Clearly, there has to be a real and organized fight-back against Cameron, his party, the cowardly Labour opposition, and the whole economic and political system. It should begin with meetings, marches, and neighborhood organizing against all of Cameron’s cutbacks but it should also denounce the police and call for expanded jobs and free education for all. And crucially, both Afro-Caribbean and Asian youths should be its core. There should be a peace pact between these groups and an alliance against the police and government. Libertarian socialists and anarchists on the local scene must work to forge unity. The need is clear and urgent. Longer term, they should encourage and build thinking that goes beyond these goals and aims to get rid of the whole ruling class, to seize control of society’s wealth and manage society and the economy cooperatively and democratically.
One final point is worth some thought. Though not directly related, the response to the riots is similar to some of the reactions against multiculturalism going on elsewhere in Europe, such as the horrific executions of 69 Norwegian social-democratic youth, many of immigrant background, by Anders Behring Breivik, a self-described Christian monoculturalist, or the increasing support by Dutch voters for the anti-immigrant Freedom Party. The differences are many – notably that in the British riots one racial minority community, South Asians, was defensively pitted against another. And the condemnation of the rioters was not fueled by anti-Muslim prejudice as in so much of Europe. But similarities are striking too. Cameron’s sneering about “gangs of thugs” with their “lack of morals” reflects a sense of Afro-Caribbean poor and working class people as a profoundly different culture from the prime minister’s own upper middle-class background. It’s a racial, class, and cultural sense, and all these are related. These intolerant reactions are only exacerbated by the economic crisis mentioned earlier; though the prejudice and hatred go way back, they are becoming more intense now, when there is no longer enough prosperity to allow gestures toward limited social betterment.

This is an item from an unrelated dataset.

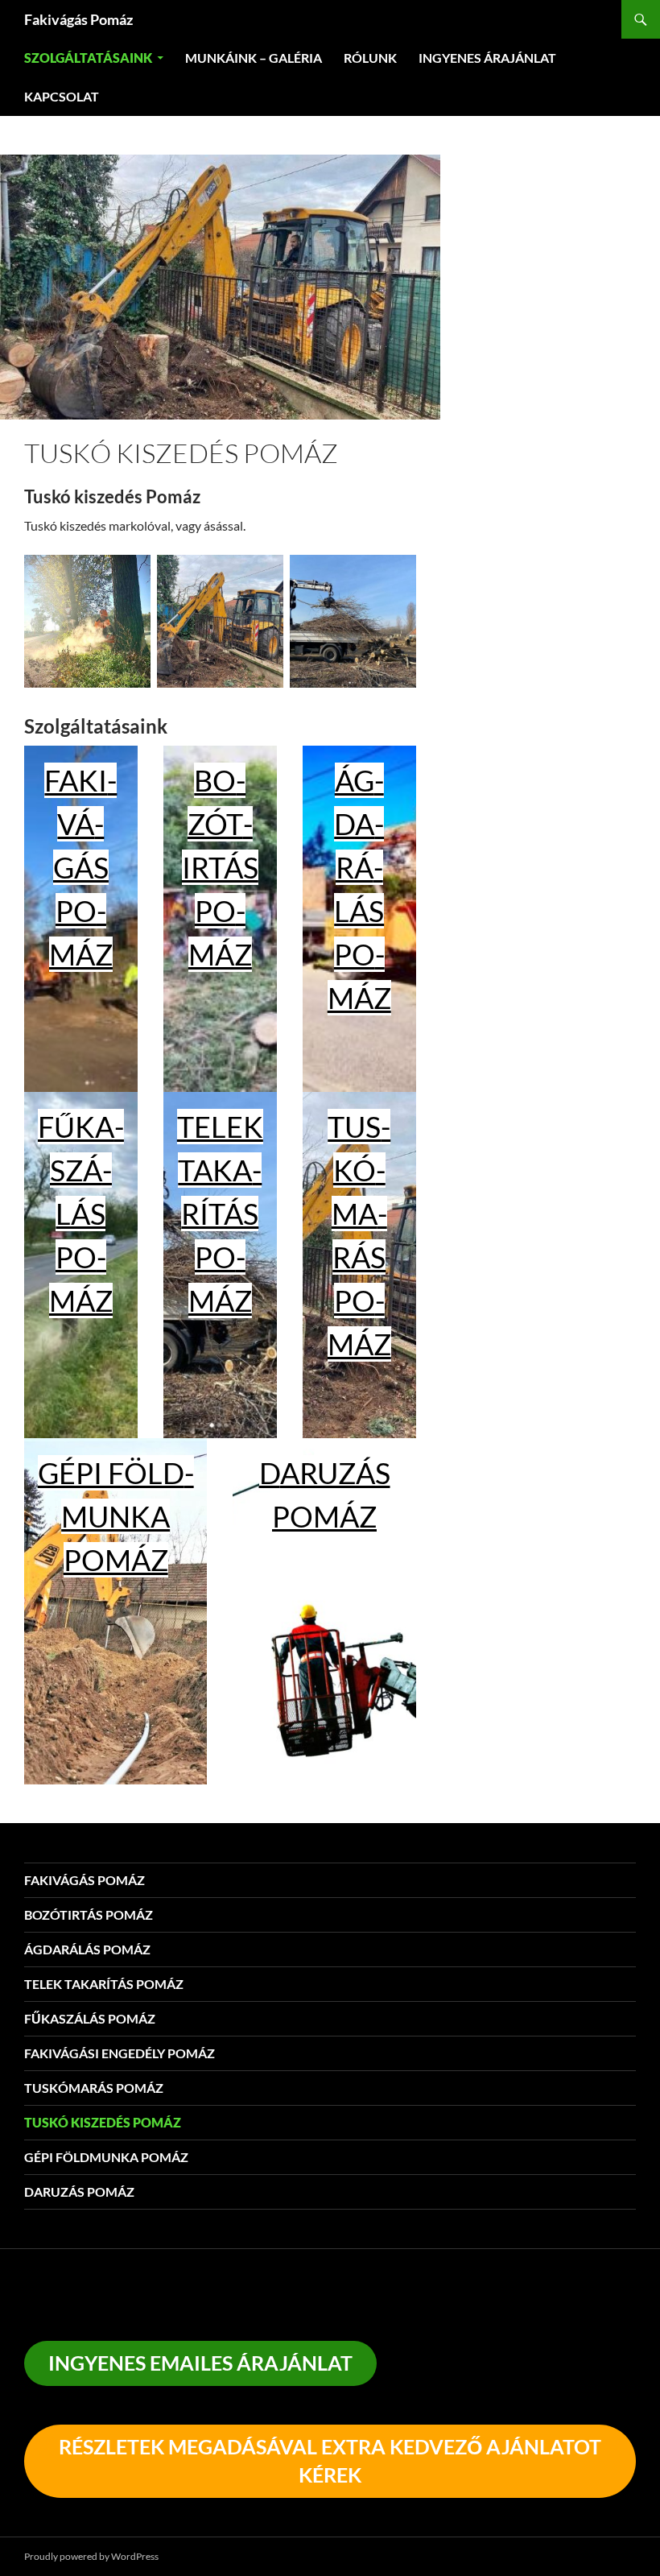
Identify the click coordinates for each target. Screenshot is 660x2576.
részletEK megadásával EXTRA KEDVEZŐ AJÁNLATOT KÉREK (330, 2460)
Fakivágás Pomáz (78, 19)
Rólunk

But multiculturalism as a strain on the traditional European national cultures doesn’t come from misguided liberal policies, as Breivik in Norway mistakenly thought – or from any policies for that matter. It comes from the nature of the global economy, global communications, and global culture. The global economy, completely transnational, has brought and will bring millions of Africans and Asians to Europe, more in the future than in the past. Communications today mean that immigration is no longer, as a century ago, a matter of transplanting oneself to a new land, to see the old one decades later if at all – now one can talk by cellphone from one’s kitchen in Manchester to one’s cousin in Karachi, and visit for a wedding. And the cultures that are building off all this, especially among the young, are global and diverse at the same time. So what the Breiviks and Camerons are reacting against is simply the nature of the modern world; they had better get used to it. Norway will never be “Norwegian,” England never “English,” in the rotten nostalgic senses, again. As James Baldwin so presciently wrote over sixty years ago – while visiting a Swiss village where he was then the only person of color – “This world is white no longer, and it will never be white again.”